Healthcare providers can share COVID-19 patients' medical information without their express authorization to help protect first responders from the risk of infection, the Department of Health and Human Services (HHS) said Wednesday.
HHS' Office for Civil Rights (OCR) issued the guidance (PDF) to clarify the circumstances when providers can share patient data during the coronavirus pandemic.
The idea is to make clear when patients' protected health information (PHI) can be given to law enforcement, paramedics or other first responders so they can take extra precautions or use personal protective equipment (PPE) and to remind covered entities to follow the “minimum necessary” rule in the process.
The guidance applies to healthcare providers as well as other "covered entities" under the Health Insurance Portability and Accountability Act of 1996 (HIPAA) Privacy Rule and applies to individuals who have been infected with or exposed to COVID-19.
According to OCR, hospitals, clinics and other providers can disclose patients' PHI, such as the name or other identifying information, without their HIPAA authorization, when it's needed to provide treatment or required by law.
Other circumstances when this permission applies includes when law enforcement, paramedics or other first responders may be at risk for infection and when disclosure is necessary to "prevent or lessen a serious and imminent threat."
As one example, a hospital can provide a list of names and addresses for people it knows to have tested positive, or received treatment, for COVID-19 to an EMS dispatcher for use on a per-call basis. The EMS dispatch could use the information to inform paramedics or fire departments responding to a particular emergency call so they can take precautions or use PPE.
Hospitals, clinics and health plans must make "reasonable efforts" to limit the PHI used or disclosed to what is the "minimum necessary" to accomplish the purpose for the disclosure, OCR said.

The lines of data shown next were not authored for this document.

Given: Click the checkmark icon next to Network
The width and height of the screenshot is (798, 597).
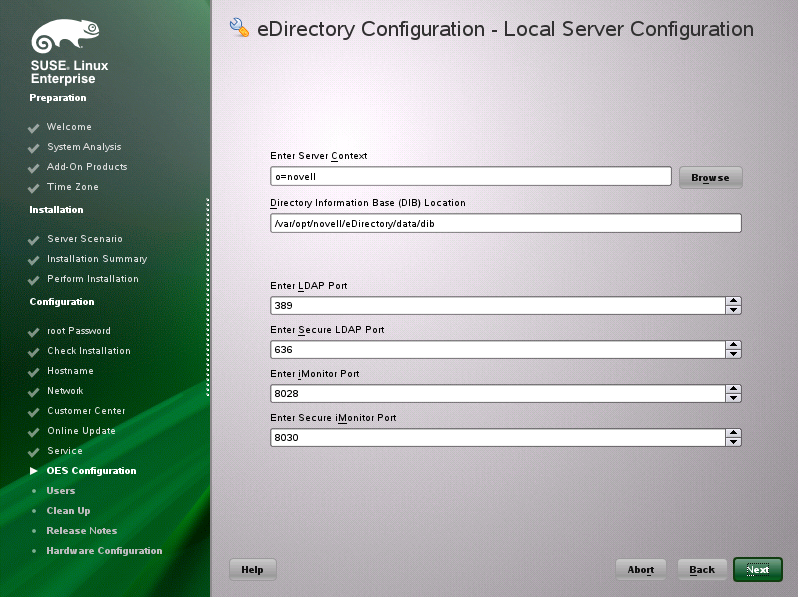Looking at the screenshot, I should click(34, 392).
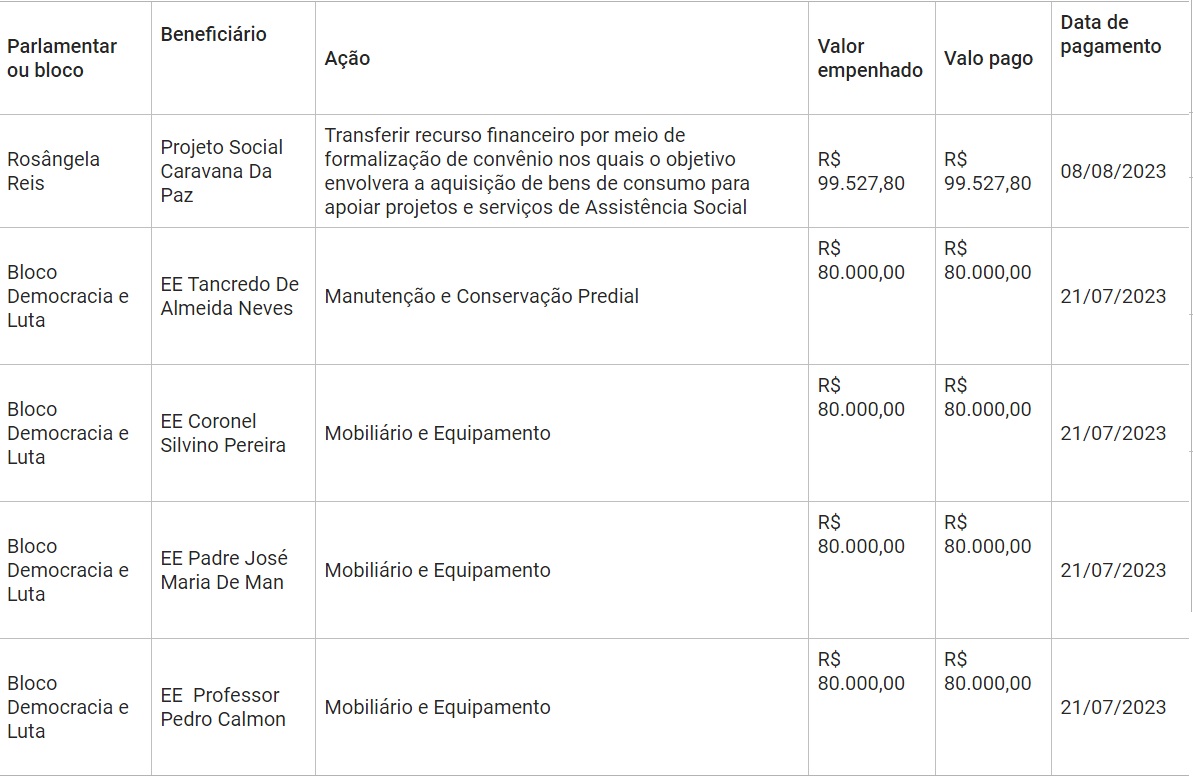Click the 'Data de pagamento' column header
Screen dimensions: 1193x779
[1110, 34]
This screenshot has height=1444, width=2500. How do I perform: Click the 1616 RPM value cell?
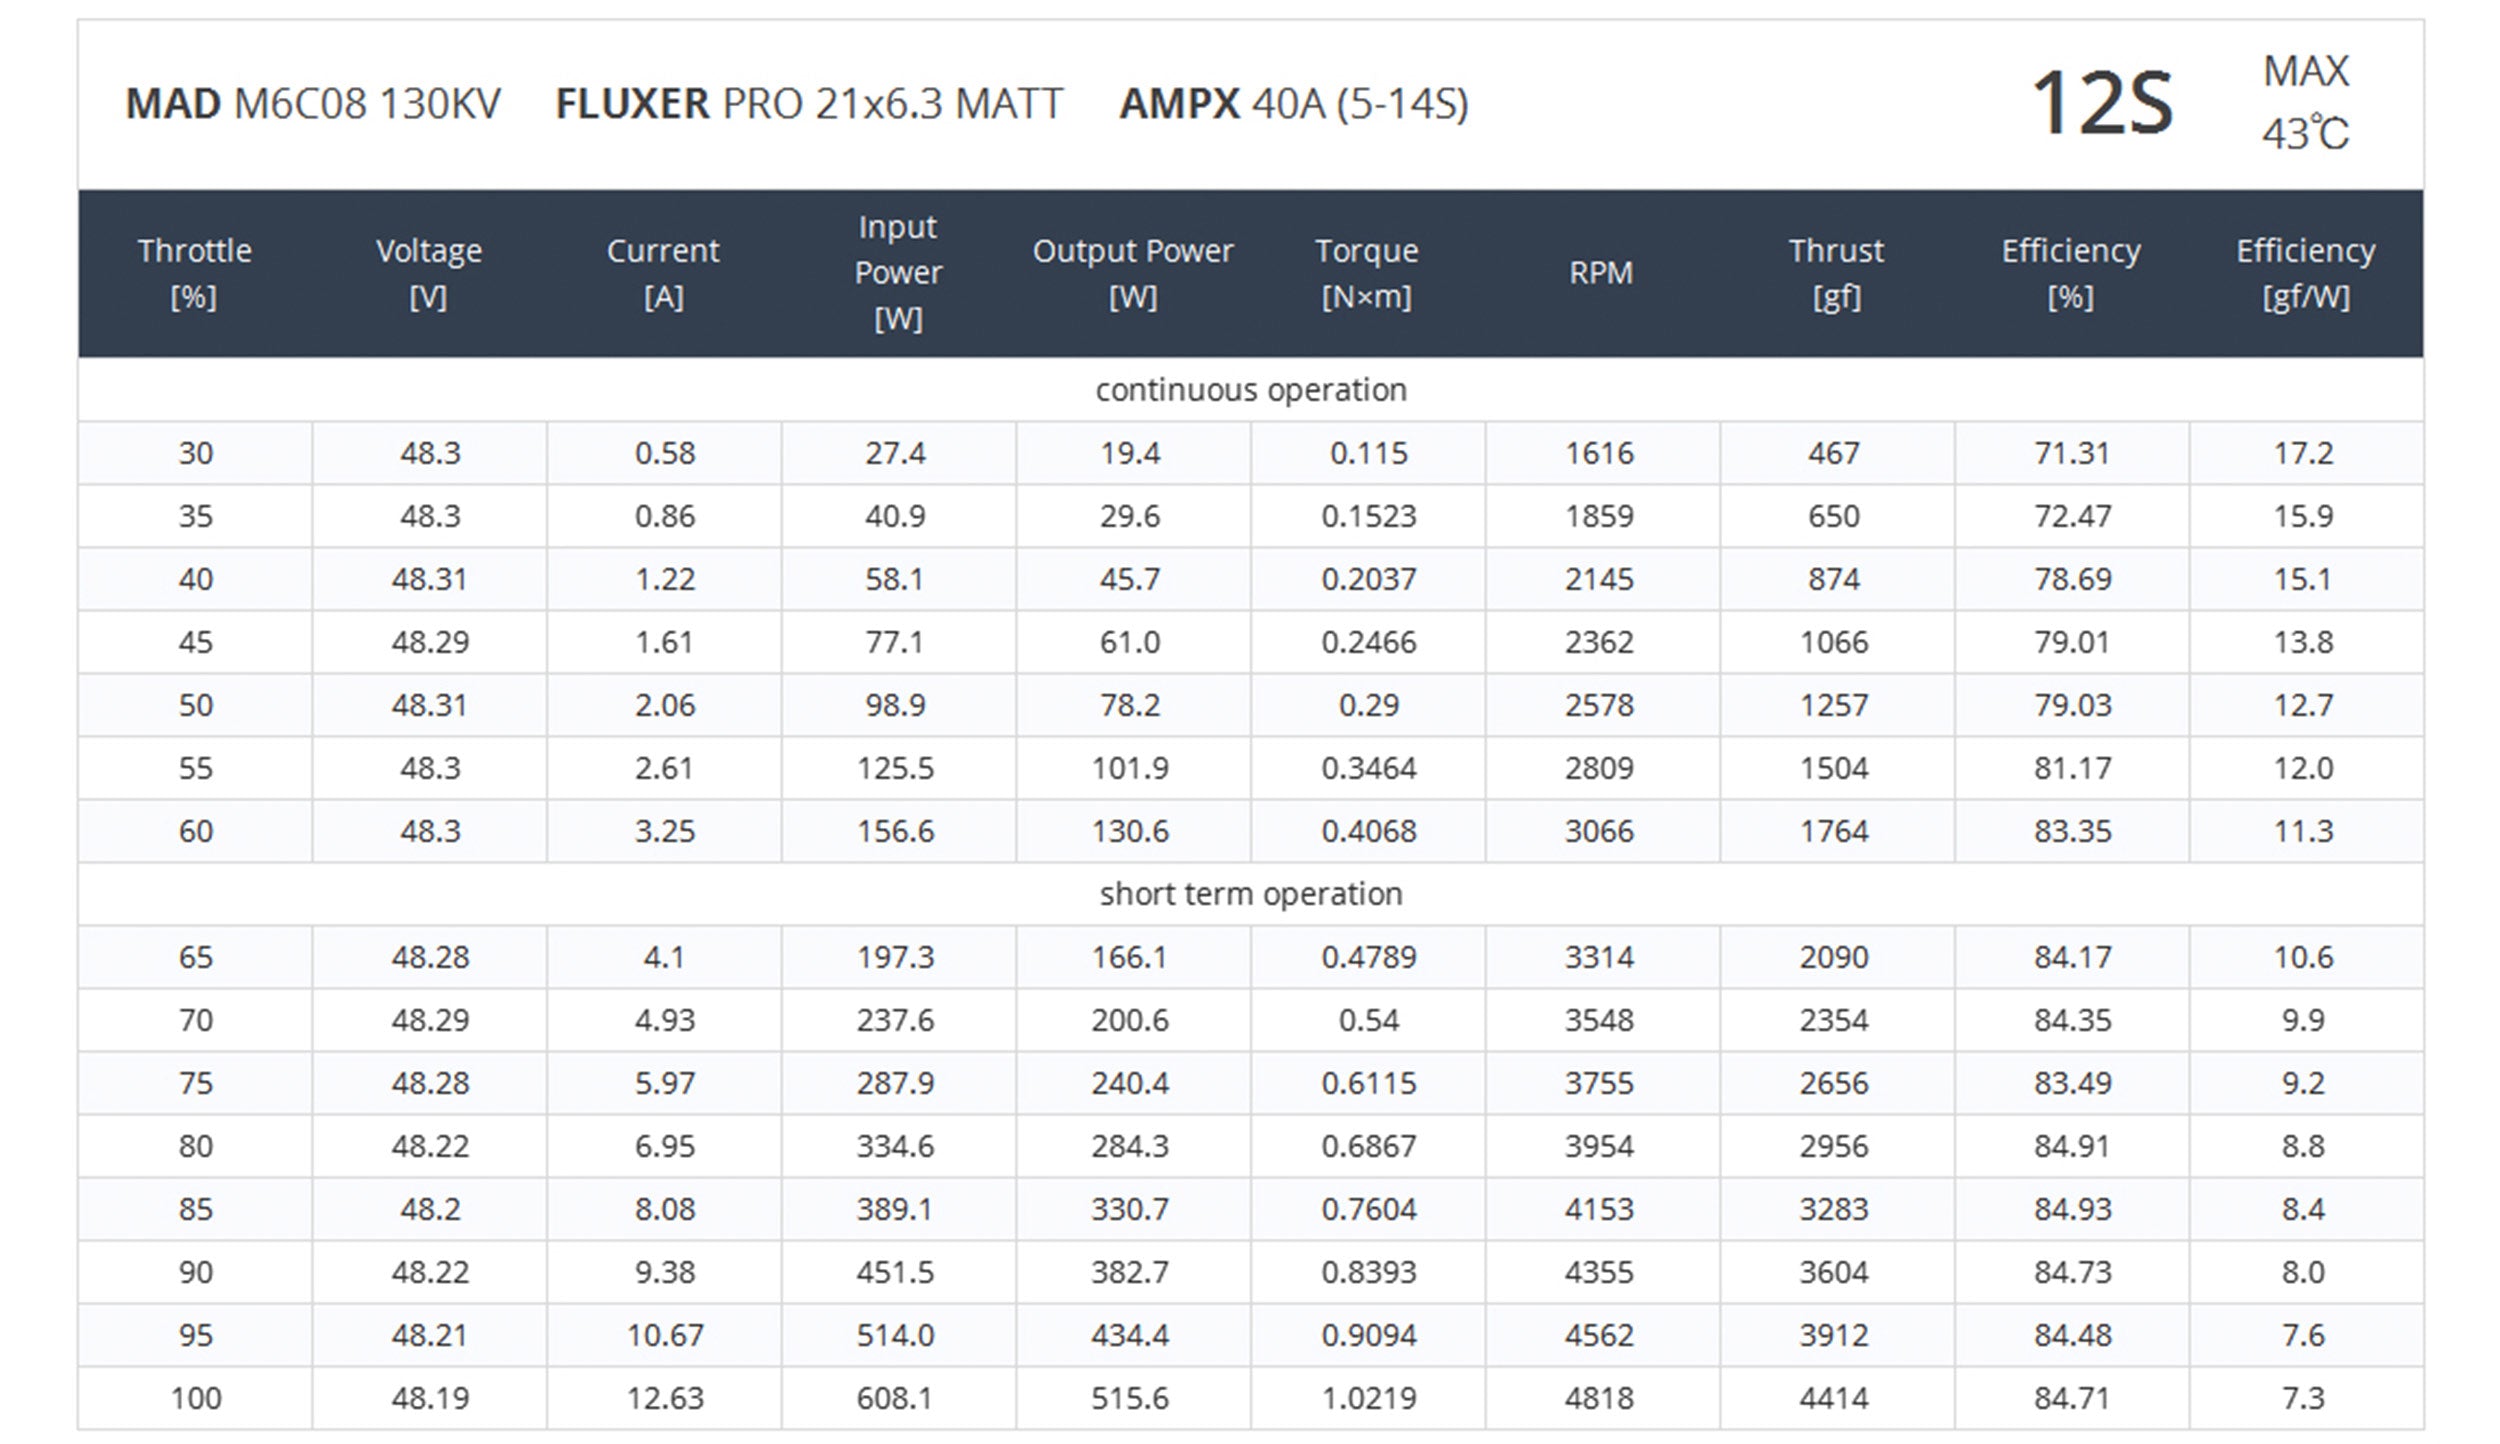[x=1600, y=453]
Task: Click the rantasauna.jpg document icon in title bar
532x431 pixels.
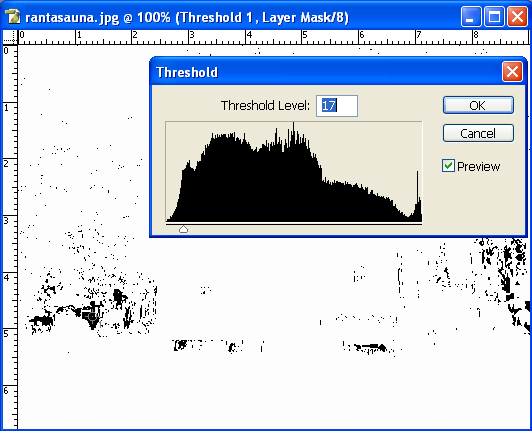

"Our nation needs our first responders like never before and we must do all we can to assure their safety while they assure the safety of others," said Roger Severino, OCR director. "This guidance helps ensure first responders will have greater access to real-time infection information to help keep them and the public safe."
The HIPAA Privacy Rule protects the privacy of patients’ PHI but is balanced to ensure that appropriate uses and disclosures of the information still may be made when necessary to treat a patient, to protect the nation’s public health and for other critical purposes, according to OCR.
HHS urges healthcare organizations to consult state and local statutes and regulations before disclosing patients' personal information. State and local laws may place further restrictions on disclosures that would otherwise be permitted by HIPAA.